Blue Light Exposure May Make You Hungrier, Study Suggests

Blue Light Exposure May Make You Hungrier

MINNEAPOLIS -- Exposure to blue light before and during your evening meal may affect how much you want to eat, according to a small new study.

Compared to exposure to dim light, exposure to blue light spurred higher hunger levels starting just 15 minutes after the light exposure. And those hunger levels stayed higher for nearly two hours after the final bite.

"These results are important because they suggest that manipulating environmental light exposure for humans may represent a novel approach of influencing food intake patterns and metabolism," study co-author Ivy Cheung, a doctoral candidate in the Interdepartmental Neuroscience program at Northwestern University in Chicago, Illinois, said in a statement.

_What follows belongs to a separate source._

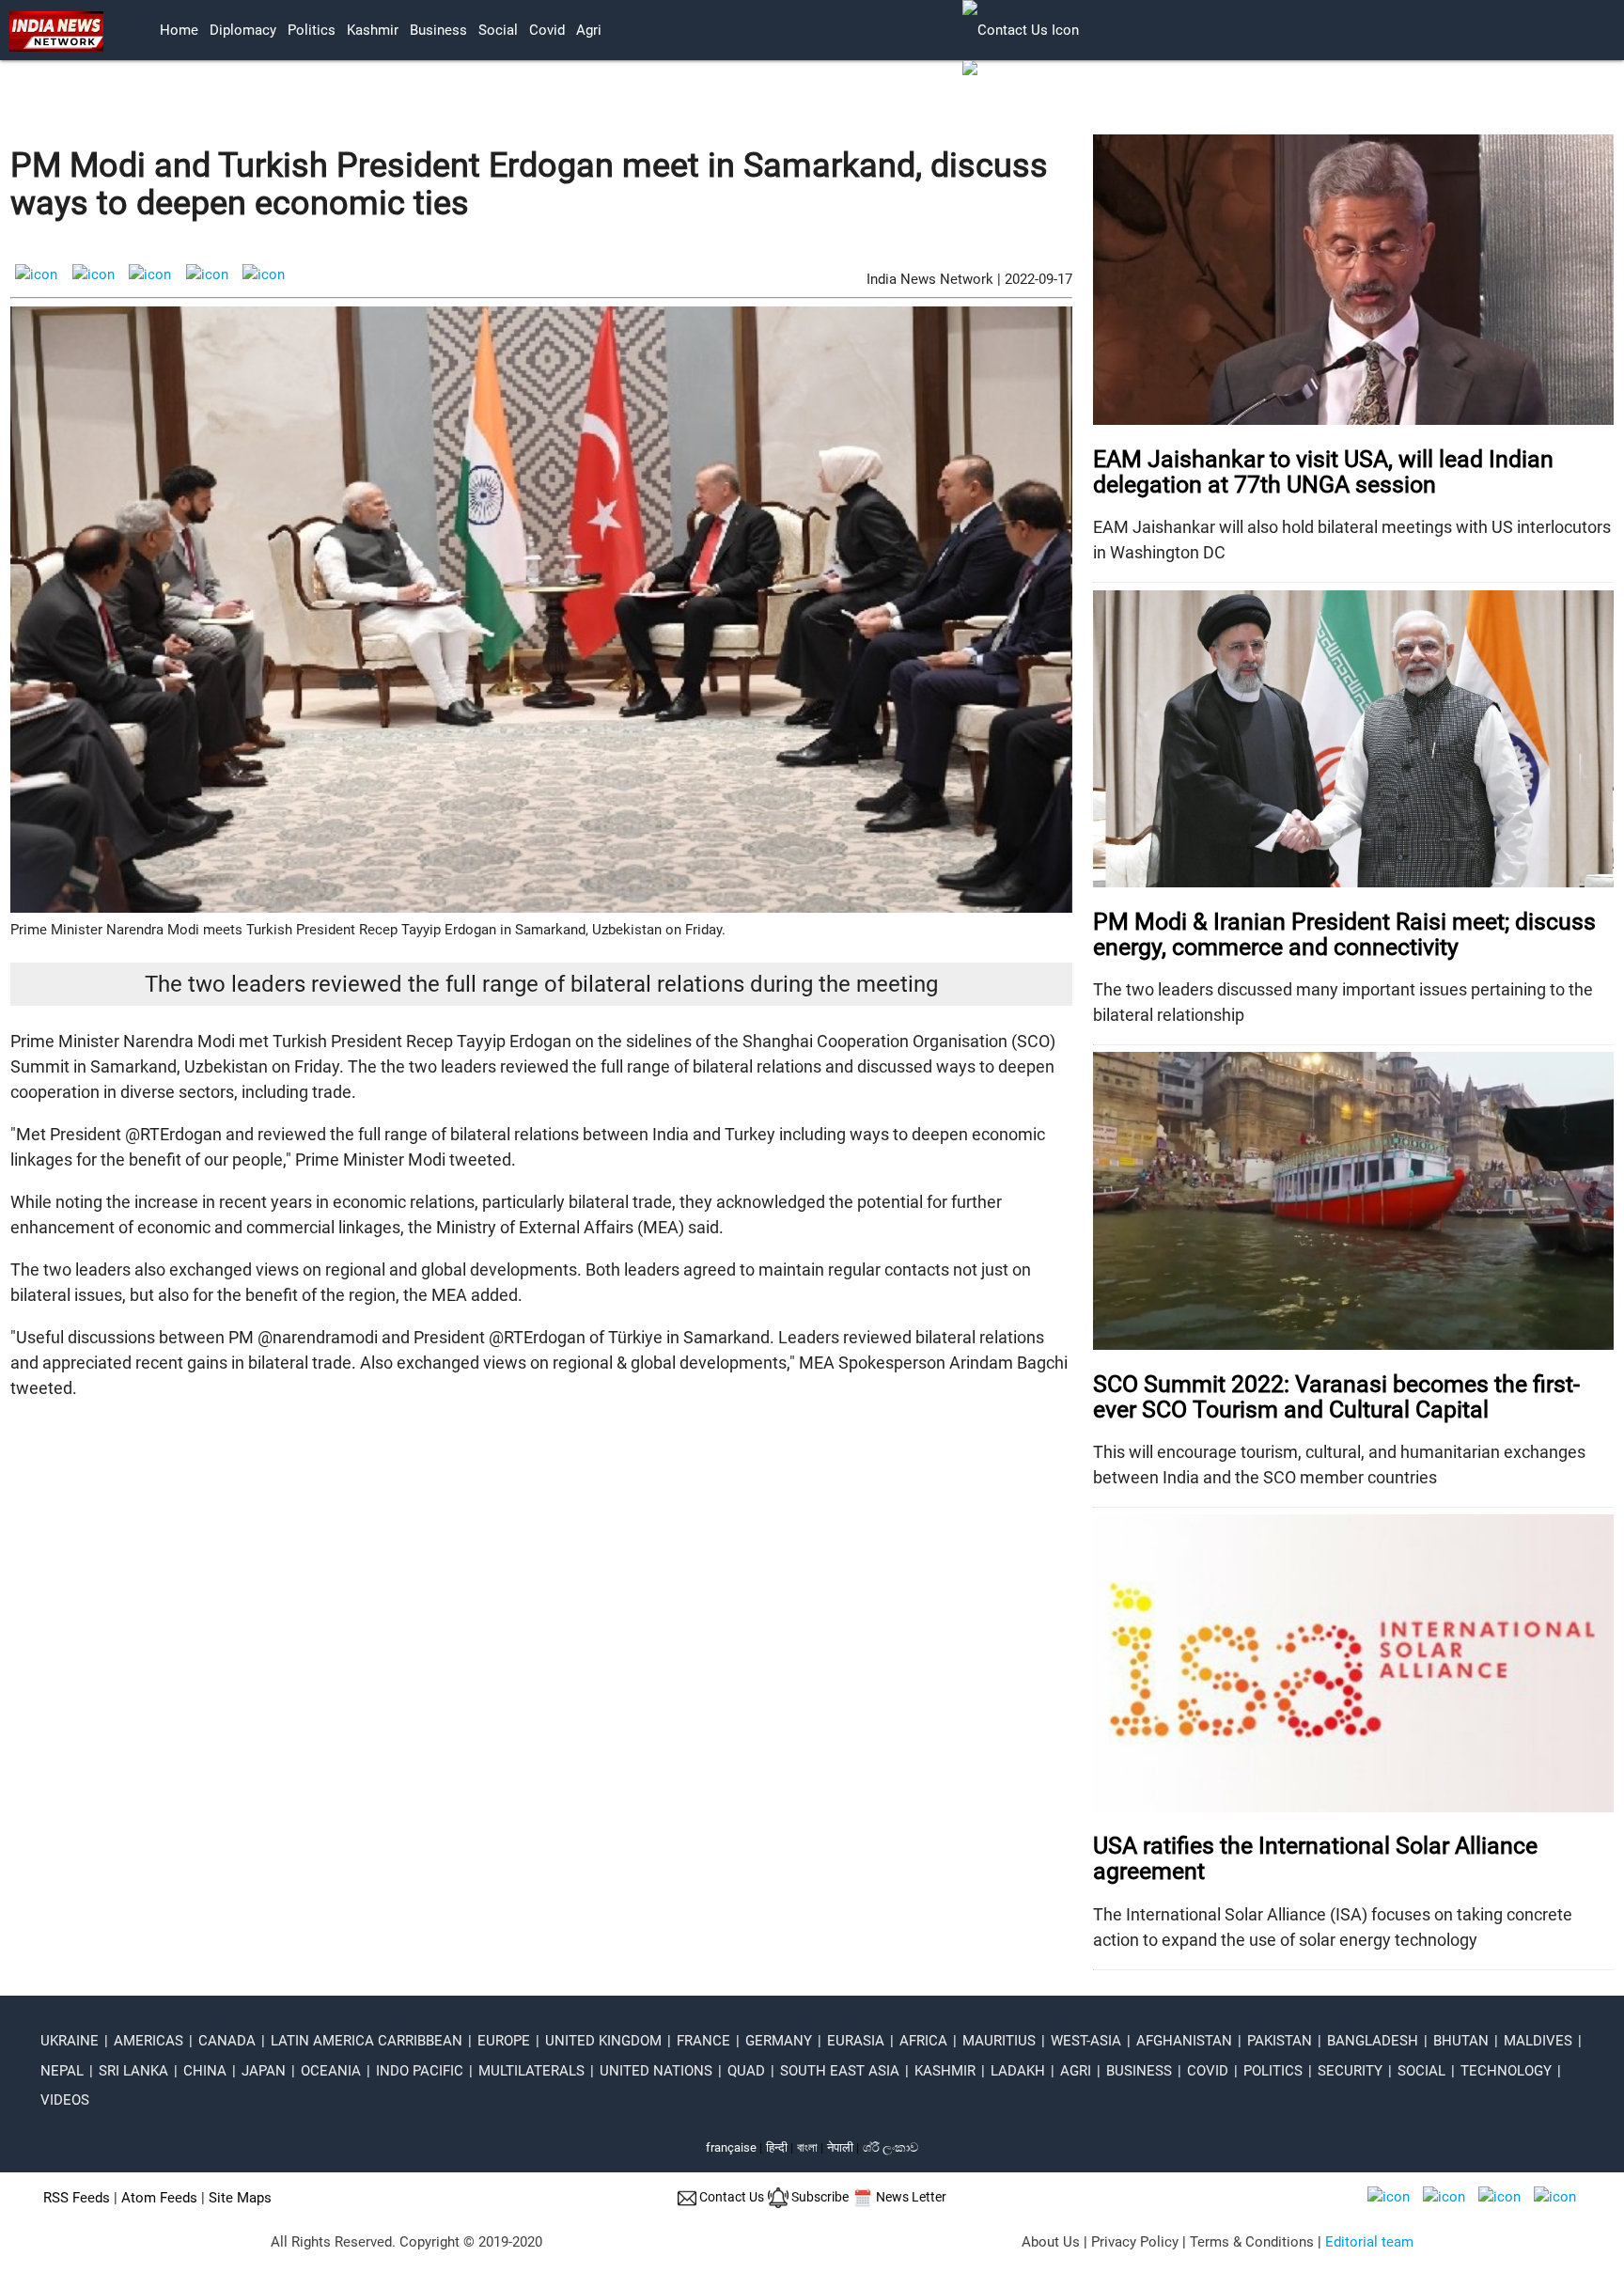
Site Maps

In the study, 10 healthy adults were exposed to dim lighting for two days in individual bedrooms in a hospital setting. On day three, the participants were exposed to blue-enriched light from commercially available light boxes while doing seated activities like reading or doing homework before and during their evening meal, Cheung told The Huffington Post. Participants rated their hunger stronger after blue-light exposure than after dim light exposure, she says.

Exposure to blue light has long been known to affect sleep, likely due to its disruptive function to the body’s natural production of the sleep hormone melatonin. And in our constantly connected society, we're probably getting more blue light exposure than we realize. Skimping on sleep has also been shown to increase hunger and calorie consumption.

But it's still too early to connect these ideas, Cheung said. When it comes to sleep, blue light exposure and hunger, "I definitely think there could be an interaction," she told The Huffington Post, but the results from the current study don't provide conclusive information. Future research could examine what effect prolonged exposure to blue light at mealtime could have on both hunger and sleep, she noted.

The research, published in an online supplement of the journal SLEEP, was presented Tuesday, June 3, at SLEEP 2014, the 28th annual meeting of the Associated Professional Sleep Societies.